Has this ever happened to you? You know, a mental lapse? Where for a split second you're completely disoriented, and forget what you were doing or what you were about to do? If this occurs between the ages of 20-50, you just shrug it off as not being focused. You blame it on the stress, your depression, or lack of sleep. If you're between the ages of 55-65, you blame it on your advanced aged status and the fact that it's normal, for a person of advanced age, to forget certain things. If your above 65 years of age, you automatically lean on the fact that at that age, a person's memory is suppose to fail, and that being disoriented, incoherent, and extremely forgetful is totally normal as well. But what if on a hunch, you decide to visit a neurologist and after an extensive evaluation, the MD enters the room and says, "I'm sorry to tell you this, but after several testing, and analysis, my staff and I believe that your memory loss is not due to stress, depression, your menopausal stage, or your advanced age. We believe you're suffering from Alzheimer's Disease."

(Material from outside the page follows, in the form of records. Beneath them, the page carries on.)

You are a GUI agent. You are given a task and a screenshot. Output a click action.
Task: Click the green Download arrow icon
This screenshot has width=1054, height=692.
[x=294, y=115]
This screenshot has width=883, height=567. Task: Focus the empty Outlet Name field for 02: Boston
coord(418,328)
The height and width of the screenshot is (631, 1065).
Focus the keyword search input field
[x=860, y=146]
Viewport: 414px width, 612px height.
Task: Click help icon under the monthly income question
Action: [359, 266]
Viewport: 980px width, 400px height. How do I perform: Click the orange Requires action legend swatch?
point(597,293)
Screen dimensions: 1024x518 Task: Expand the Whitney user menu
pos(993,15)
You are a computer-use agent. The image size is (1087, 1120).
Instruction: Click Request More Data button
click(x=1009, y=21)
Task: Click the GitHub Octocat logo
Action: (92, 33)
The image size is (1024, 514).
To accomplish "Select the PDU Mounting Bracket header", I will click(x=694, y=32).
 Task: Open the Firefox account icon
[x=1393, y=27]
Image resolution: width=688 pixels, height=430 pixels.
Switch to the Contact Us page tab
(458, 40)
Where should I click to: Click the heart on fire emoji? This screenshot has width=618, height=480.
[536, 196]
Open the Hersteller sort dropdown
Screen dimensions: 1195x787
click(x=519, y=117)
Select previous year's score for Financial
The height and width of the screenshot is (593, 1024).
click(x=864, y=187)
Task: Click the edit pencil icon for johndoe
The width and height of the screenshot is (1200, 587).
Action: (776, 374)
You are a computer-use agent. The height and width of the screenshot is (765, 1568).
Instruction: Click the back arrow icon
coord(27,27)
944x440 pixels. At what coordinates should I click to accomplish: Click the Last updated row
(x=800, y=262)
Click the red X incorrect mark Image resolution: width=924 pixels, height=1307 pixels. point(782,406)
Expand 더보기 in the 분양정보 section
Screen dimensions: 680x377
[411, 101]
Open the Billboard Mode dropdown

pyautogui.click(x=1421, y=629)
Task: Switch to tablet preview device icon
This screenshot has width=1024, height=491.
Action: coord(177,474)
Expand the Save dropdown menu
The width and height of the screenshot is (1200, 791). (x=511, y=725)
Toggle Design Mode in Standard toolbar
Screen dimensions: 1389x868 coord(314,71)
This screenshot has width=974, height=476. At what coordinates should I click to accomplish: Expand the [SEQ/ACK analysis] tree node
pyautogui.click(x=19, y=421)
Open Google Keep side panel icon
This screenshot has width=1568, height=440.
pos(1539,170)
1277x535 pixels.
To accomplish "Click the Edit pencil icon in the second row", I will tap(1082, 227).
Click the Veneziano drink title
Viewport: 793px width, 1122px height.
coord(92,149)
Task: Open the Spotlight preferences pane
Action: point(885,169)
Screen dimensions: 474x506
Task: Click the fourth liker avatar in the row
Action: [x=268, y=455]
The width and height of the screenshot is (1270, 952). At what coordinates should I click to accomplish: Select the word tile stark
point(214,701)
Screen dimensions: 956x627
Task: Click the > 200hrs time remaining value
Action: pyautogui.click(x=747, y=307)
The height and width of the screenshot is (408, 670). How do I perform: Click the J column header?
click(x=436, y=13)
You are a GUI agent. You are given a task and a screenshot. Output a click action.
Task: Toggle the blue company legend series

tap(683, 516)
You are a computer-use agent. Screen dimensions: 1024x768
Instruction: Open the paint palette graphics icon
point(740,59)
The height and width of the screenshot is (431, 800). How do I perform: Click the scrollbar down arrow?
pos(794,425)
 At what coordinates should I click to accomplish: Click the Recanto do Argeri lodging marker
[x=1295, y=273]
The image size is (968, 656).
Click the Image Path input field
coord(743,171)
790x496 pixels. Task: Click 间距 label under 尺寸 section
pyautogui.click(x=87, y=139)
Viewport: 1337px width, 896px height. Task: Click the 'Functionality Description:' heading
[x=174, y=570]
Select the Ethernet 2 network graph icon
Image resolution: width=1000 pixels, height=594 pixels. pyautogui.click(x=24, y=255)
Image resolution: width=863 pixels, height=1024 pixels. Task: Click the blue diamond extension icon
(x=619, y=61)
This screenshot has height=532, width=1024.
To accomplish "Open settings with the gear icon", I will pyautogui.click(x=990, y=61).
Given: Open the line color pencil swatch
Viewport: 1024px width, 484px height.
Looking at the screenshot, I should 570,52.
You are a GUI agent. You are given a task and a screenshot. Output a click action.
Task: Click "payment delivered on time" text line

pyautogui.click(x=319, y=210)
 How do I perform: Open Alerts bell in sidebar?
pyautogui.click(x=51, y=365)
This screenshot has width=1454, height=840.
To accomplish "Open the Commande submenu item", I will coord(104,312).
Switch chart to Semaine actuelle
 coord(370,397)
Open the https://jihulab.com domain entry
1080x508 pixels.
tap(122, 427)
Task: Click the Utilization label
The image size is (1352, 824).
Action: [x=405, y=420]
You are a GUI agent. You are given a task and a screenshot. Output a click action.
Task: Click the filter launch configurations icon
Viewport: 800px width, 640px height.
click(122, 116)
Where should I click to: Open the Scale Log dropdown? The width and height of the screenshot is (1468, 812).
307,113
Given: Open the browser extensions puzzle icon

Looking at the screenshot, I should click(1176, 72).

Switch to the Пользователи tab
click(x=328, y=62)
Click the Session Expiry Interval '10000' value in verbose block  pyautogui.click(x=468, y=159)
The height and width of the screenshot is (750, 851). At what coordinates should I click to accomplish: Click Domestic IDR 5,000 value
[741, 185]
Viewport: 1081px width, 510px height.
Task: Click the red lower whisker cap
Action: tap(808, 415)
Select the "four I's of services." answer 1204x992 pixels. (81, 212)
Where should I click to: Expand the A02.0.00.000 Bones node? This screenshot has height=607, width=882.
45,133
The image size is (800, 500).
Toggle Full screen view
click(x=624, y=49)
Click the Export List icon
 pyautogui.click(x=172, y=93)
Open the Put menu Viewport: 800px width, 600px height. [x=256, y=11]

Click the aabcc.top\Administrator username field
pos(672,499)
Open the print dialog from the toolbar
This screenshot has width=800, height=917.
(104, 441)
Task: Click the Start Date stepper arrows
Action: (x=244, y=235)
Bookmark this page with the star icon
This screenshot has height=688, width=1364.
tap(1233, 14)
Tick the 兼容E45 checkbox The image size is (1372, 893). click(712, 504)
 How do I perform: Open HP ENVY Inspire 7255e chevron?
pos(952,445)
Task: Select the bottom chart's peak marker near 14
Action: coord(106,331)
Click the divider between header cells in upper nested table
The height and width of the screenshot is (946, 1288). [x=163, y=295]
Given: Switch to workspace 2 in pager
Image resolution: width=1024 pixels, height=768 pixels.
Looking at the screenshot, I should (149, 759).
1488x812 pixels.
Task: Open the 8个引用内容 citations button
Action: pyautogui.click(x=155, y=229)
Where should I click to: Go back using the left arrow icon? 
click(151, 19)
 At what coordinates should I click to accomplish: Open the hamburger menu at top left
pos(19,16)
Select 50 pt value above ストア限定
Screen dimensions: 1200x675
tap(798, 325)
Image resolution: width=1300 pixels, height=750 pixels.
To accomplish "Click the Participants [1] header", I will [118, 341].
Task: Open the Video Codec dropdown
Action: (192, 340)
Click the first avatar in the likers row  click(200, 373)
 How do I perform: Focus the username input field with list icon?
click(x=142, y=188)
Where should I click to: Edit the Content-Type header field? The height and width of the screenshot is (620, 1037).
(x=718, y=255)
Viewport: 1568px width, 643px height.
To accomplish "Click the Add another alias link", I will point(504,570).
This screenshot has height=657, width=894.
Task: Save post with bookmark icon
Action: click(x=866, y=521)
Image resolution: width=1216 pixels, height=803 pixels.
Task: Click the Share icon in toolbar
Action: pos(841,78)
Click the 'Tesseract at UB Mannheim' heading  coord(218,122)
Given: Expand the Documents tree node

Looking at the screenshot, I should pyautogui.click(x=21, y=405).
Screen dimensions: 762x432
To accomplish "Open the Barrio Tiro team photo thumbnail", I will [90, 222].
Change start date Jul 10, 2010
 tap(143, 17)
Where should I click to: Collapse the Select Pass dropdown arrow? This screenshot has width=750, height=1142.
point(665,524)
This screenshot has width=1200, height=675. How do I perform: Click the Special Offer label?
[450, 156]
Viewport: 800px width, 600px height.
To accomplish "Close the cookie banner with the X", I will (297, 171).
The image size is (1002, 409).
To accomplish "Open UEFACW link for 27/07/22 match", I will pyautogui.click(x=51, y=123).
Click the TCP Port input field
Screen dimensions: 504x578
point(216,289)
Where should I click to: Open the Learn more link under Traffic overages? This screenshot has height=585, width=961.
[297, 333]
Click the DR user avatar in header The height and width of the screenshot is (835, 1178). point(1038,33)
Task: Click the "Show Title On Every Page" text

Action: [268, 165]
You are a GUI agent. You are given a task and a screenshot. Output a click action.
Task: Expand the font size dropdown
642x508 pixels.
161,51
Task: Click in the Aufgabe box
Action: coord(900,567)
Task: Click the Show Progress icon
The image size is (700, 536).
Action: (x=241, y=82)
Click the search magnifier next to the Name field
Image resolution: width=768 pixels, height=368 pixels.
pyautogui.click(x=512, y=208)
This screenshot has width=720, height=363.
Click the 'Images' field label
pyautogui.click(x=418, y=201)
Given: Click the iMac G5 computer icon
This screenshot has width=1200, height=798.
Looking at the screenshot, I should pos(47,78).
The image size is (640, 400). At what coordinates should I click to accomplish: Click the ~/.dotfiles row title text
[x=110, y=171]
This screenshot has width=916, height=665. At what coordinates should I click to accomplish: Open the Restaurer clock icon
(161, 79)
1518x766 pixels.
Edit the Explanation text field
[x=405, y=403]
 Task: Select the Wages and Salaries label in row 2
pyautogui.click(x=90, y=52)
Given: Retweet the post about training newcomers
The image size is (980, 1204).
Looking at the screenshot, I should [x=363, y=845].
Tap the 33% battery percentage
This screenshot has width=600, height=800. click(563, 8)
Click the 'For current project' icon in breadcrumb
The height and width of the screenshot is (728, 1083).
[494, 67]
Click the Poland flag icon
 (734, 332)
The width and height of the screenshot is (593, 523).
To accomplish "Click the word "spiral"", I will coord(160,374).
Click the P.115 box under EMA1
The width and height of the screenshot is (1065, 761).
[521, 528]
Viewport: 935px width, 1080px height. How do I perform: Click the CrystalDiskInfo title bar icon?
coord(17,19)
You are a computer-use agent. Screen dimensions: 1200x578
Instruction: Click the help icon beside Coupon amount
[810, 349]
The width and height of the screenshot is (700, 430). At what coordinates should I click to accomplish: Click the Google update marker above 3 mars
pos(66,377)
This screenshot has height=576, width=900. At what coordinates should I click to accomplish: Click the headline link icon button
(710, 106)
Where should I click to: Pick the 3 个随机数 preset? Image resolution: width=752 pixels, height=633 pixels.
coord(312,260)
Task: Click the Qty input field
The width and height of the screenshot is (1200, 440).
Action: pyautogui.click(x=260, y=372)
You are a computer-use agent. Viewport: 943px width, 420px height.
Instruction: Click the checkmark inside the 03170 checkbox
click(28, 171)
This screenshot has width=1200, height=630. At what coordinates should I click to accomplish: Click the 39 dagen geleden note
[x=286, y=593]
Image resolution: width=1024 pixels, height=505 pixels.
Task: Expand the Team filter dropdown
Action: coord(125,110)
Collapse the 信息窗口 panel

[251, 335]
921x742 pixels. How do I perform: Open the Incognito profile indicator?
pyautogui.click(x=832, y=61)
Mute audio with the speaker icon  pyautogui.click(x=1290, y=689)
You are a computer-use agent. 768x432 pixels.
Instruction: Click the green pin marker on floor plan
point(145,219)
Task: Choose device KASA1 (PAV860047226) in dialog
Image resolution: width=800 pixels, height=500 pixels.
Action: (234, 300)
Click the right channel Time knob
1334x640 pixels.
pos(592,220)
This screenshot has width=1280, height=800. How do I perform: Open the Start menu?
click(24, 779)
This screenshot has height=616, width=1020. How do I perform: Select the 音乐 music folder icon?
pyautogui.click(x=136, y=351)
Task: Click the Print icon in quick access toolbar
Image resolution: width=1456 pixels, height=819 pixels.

According to Wikipedia, Alzheimer's Disease (AD) is known as the most common form of dementia. It's an incurable, degenerative and terminal neurological disease, generally diagnosed in people over 65 years of age. Reports indicate that in the early stages, the most commonly observed symptom is the inability of acquiring new memories.
"As the disease advances, symptoms include confusion, irritability and aggression, mood swings, language breakdown, long-term memory loss, and the general withdrawal of the sufferer as their senses decline. Gradually, bodily functions are lost, ultimately leading to death... The mean life expectancy following diagnosis is approximately seven years. Fewer than three percent of individuals live more than fourteen years after diagnosis." (Wikipedia)
The disease slowly but surely begins to progress, and works its way through the brain suffocating healthy neurons and killing them off. What did that neuron hold? Your child's name? Your address? A special someone's birthday? The feeling of Love?
Unfortunately, Alzheimer's doesn't only affect individuals 65 years of age and older. In several less-common cases, individuals less than 65 can suffer from what is known as Early-Onset Alzheimer's Disease. The majority of these folks are in their 50's or early 60's, however, in very rare instances, people in their 30's and 40's have been found to have early onset AD as well. Studies indicate that approximately half of the cases of early onset AD are Familial Alzheimer's disease, which means that there was a genetic predisposition that lead to the disease.
Can you imagine how debilitating this would be to a person's family, friends, caregiver, co-workers, and wife? Well I don't have to imagine it. For several years now, I've been able to witness the incredible toll early onset AD can cause on a family from a first hand basis. Although I've considered myself an outsider looking in, I've always felt part of their family. Yes, I've been blessed with that privilege. Which family is it that I speak of? The Peralta family and Mr. Freddy Peralta Sr., who has Alzheimer's.
The incredible thing is that when you spend some time with them, the mom, Mrs. Ana Peralta, a hard working self-made business woman, or the eldest son Freddy Peralta Jr., aka Freddy P, or Alex Peralta aka Arod, a humble man and dear brother to me, or Alana Peralta, my P.P.I.C (Party Partner in Crime), aka my Cupcake, you're immediately moved by they're strength, and perseverance. As an outsider, I've been incredibly touched by their faith, unity and love. They don't know this but, in secret, they are some of my heroes (cue the "Hero" song by Nickelback).
In Still Alice, a novel by Lisa Genova a Harvard Grad Neuroscientist, we visit the incredible life and story of Dr. Alice Howland, a 50 year old tenured professor of Cognitive Psychology at Harvard University who's struck with the cruel symptoms of this devastating disease. Dr. Howland, a highly regarded and respected professor in her field, wife and mother, who suddenly begins to loose a grip on the one thing she had so much control over, and knew so much about. Her own mind.
Author Lisa Genova does an amazing job of telling the story not from an outsider's point of view, as many authors and journalists have done in the past, but from the point of view of the innocent victim Dr. Alice Howland herself. As you turn the pages you'll see yourself becoming Alice, suffering with her and her family, feeling her pain and stress, and even feeling some of the degenerative symptoms.
If you know someone who suffers from Alzheimer's or have a friend who does, or have heard or read of people who do, this is definitely a great read and recommendation. For families struck by this awful disease, it may bring further understanding as to what goes on in the mind of the diseased. It also may answer several unaswered questions, bring clarity to some of the confusion, hope when you thought there was none, and allow you to realize that the loved one who you once shared so many things with, is really "still" there.
-Brunonia Barry, New York Times best selling author of The Lace Reader
"After I read Still Alice, I wanted to stand up and tell a train full of strangers, 'You have to read this book.'..."
-Beverly Beckham, The Boston Globe
For Freddy Sr., Ana, Freddy Jr., Alex & Alana Peralta. Stay strong. I love you guys, and I'm here for you.